◆ TASK BRIEF ◆
This exercise calls for an exact transcription. Set down every record below.

━━━

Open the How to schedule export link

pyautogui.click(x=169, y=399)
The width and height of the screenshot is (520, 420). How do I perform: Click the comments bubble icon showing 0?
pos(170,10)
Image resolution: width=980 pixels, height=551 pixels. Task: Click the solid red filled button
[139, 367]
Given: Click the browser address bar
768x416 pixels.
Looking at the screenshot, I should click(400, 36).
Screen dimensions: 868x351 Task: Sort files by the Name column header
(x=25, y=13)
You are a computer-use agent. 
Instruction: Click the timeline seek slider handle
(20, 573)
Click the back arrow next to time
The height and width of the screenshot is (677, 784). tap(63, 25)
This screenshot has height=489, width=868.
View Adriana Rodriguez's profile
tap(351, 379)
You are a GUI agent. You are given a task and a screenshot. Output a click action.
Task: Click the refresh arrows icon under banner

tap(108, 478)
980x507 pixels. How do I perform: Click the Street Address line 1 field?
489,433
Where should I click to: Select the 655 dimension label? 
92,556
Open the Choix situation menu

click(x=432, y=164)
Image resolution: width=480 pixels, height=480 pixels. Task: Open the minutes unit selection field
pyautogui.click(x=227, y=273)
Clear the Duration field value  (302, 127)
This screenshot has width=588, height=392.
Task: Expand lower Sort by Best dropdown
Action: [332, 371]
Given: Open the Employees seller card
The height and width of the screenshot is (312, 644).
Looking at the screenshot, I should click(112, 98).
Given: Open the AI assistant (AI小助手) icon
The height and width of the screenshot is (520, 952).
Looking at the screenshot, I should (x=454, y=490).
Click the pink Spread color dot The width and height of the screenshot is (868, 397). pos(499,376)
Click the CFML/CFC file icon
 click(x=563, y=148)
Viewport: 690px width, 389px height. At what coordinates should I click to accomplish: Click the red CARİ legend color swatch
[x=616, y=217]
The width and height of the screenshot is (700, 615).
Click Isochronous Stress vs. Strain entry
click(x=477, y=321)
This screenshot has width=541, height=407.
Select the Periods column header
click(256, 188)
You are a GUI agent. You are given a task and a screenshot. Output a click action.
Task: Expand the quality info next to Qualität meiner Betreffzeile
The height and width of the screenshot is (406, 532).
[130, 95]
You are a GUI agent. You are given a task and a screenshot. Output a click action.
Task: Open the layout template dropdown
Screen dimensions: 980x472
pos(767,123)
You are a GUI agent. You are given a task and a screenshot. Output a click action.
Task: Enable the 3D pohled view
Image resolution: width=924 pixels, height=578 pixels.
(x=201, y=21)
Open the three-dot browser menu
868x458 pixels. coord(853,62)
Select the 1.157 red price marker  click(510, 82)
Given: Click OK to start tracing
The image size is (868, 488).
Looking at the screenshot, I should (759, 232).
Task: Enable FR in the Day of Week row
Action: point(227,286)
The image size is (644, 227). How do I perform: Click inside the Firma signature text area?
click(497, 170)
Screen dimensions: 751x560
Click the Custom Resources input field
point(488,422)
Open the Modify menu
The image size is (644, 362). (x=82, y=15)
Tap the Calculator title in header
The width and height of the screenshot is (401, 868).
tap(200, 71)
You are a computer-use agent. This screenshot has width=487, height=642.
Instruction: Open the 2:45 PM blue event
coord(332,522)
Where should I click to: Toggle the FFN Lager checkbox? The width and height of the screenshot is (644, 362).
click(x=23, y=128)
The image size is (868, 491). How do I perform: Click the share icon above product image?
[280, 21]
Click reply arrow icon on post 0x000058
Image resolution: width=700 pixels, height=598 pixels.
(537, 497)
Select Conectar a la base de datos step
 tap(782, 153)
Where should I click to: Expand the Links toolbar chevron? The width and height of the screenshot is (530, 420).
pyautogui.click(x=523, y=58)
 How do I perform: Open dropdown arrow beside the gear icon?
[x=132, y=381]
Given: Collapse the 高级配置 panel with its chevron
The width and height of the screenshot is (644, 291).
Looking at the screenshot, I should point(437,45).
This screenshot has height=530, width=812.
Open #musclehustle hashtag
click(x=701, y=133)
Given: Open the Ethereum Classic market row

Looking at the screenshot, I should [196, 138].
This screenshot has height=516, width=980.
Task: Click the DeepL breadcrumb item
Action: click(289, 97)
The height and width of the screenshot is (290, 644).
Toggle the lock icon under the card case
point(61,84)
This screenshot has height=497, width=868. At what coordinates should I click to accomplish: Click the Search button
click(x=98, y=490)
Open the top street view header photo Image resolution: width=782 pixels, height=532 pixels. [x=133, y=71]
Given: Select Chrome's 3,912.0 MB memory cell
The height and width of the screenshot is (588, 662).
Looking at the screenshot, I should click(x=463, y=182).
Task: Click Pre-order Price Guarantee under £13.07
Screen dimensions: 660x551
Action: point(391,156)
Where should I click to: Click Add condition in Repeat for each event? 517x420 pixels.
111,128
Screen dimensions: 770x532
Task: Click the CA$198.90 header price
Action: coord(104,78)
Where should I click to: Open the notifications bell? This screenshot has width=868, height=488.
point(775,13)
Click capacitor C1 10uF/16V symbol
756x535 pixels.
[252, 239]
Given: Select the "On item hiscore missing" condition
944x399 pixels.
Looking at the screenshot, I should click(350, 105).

━━━

◆ REPLY TO THE EXERCISE ◆
Open the How to schedule export link

pyautogui.click(x=169, y=399)
The width and height of the screenshot is (520, 420). How do I perform: Click the comments bubble icon showing 0?
pos(170,10)
Image resolution: width=980 pixels, height=551 pixels. Task: Click the solid red filled button
[139, 367]
Given: Click the browser address bar
768x416 pixels.
Looking at the screenshot, I should click(400, 36).
Screen dimensions: 868x351 Task: Sort files by the Name column header
(x=25, y=13)
You are a computer-use agent. 
Instruction: Click the timeline seek slider handle
(20, 573)
Click the back arrow next to time
The height and width of the screenshot is (677, 784). tap(63, 25)
This screenshot has height=489, width=868.
View Adriana Rodriguez's profile
tap(351, 379)
You are a GUI agent. You are given a task and a screenshot. Output a click action.
Task: Click the refresh arrows icon under banner

tap(108, 478)
980x507 pixels. How do I perform: Click the Street Address line 1 field?
489,433
Where should I click to: Select the 655 dimension label? 
92,556
Open the Choix situation menu

click(x=432, y=164)
Image resolution: width=480 pixels, height=480 pixels. Task: Open the minutes unit selection field
pyautogui.click(x=227, y=273)
Clear the Duration field value  (302, 127)
This screenshot has width=588, height=392.
Task: Expand lower Sort by Best dropdown
Action: [332, 371]
Given: Open the Employees seller card
The height and width of the screenshot is (312, 644).
Looking at the screenshot, I should click(112, 98).
Given: Open the AI assistant (AI小助手) icon
The height and width of the screenshot is (520, 952).
Looking at the screenshot, I should (x=454, y=490).
Click the pink Spread color dot The width and height of the screenshot is (868, 397). pos(499,376)
Click the CFML/CFC file icon
 click(x=563, y=148)
Viewport: 690px width, 389px height. At what coordinates should I click to accomplish: Click the red CARİ legend color swatch
[x=616, y=217]
The width and height of the screenshot is (700, 615).
Click Isochronous Stress vs. Strain entry
click(x=477, y=321)
This screenshot has width=541, height=407.
Select the Periods column header
click(256, 188)
You are a GUI agent. You are given a task and a screenshot. Output a click action.
Task: Expand the quality info next to Qualität meiner Betreffzeile
The height and width of the screenshot is (406, 532).
[130, 95]
You are a GUI agent. You are given a task and a screenshot. Output a click action.
Task: Open the layout template dropdown
Screen dimensions: 980x472
pos(767,123)
You are a GUI agent. You are given a task and a screenshot. Output a click action.
Task: Enable the 3D pohled view
Image resolution: width=924 pixels, height=578 pixels.
(x=201, y=21)
Open the three-dot browser menu
868x458 pixels. coord(853,62)
Select the 1.157 red price marker  click(510, 82)
Given: Click OK to start tracing
The image size is (868, 488).
Looking at the screenshot, I should (759, 232).
Task: Enable FR in the Day of Week row
Action: point(227,286)
The image size is (644, 227). How do I perform: Click inside the Firma signature text area?
click(497, 170)
Screen dimensions: 751x560
Click the Custom Resources input field
point(488,422)
Open the Modify menu
The image size is (644, 362). (x=82, y=15)
Tap the Calculator title in header
The width and height of the screenshot is (401, 868).
tap(200, 71)
You are a computer-use agent. This screenshot has width=487, height=642.
Instruction: Open the 2:45 PM blue event
coord(332,522)
Where should I click to: Toggle the FFN Lager checkbox? The width and height of the screenshot is (644, 362).
click(x=23, y=128)
The image size is (868, 491). How do I perform: Click the share icon above product image?
[280, 21]
Click reply arrow icon on post 0x000058
Image resolution: width=700 pixels, height=598 pixels.
(537, 497)
Select Conectar a la base de datos step
 tap(782, 153)
Where should I click to: Expand the Links toolbar chevron? The width and height of the screenshot is (530, 420).
pyautogui.click(x=523, y=58)
 How do I perform: Open dropdown arrow beside the gear icon?
[x=132, y=381]
Given: Collapse the 高级配置 panel with its chevron
The width and height of the screenshot is (644, 291).
Looking at the screenshot, I should point(437,45).
This screenshot has height=530, width=812.
Open #musclehustle hashtag
click(x=701, y=133)
Given: Open the Ethereum Classic market row

Looking at the screenshot, I should [196, 138].
This screenshot has height=516, width=980.
Task: Click the DeepL breadcrumb item
Action: click(289, 97)
The height and width of the screenshot is (290, 644).
Toggle the lock icon under the card case
point(61,84)
This screenshot has height=497, width=868. At what coordinates should I click to accomplish: Click the Search button
click(x=98, y=490)
Open the top street view header photo Image resolution: width=782 pixels, height=532 pixels. [x=133, y=71]
Given: Select Chrome's 3,912.0 MB memory cell
The height and width of the screenshot is (588, 662).
Looking at the screenshot, I should click(x=463, y=182).
Task: Click Pre-order Price Guarantee under £13.07
Screen dimensions: 660x551
Action: point(391,156)
Where should I click to: Click Add condition in Repeat for each event? 517x420 pixels.
111,128
Screen dimensions: 770x532
Task: Click the CA$198.90 header price
Action: coord(104,78)
Where should I click to: Open the notifications bell? This screenshot has width=868, height=488.
point(775,13)
Click capacitor C1 10uF/16V symbol
756x535 pixels.
[252, 239]
Given: Select the "On item hiscore missing" condition
944x399 pixels.
Looking at the screenshot, I should click(350, 105).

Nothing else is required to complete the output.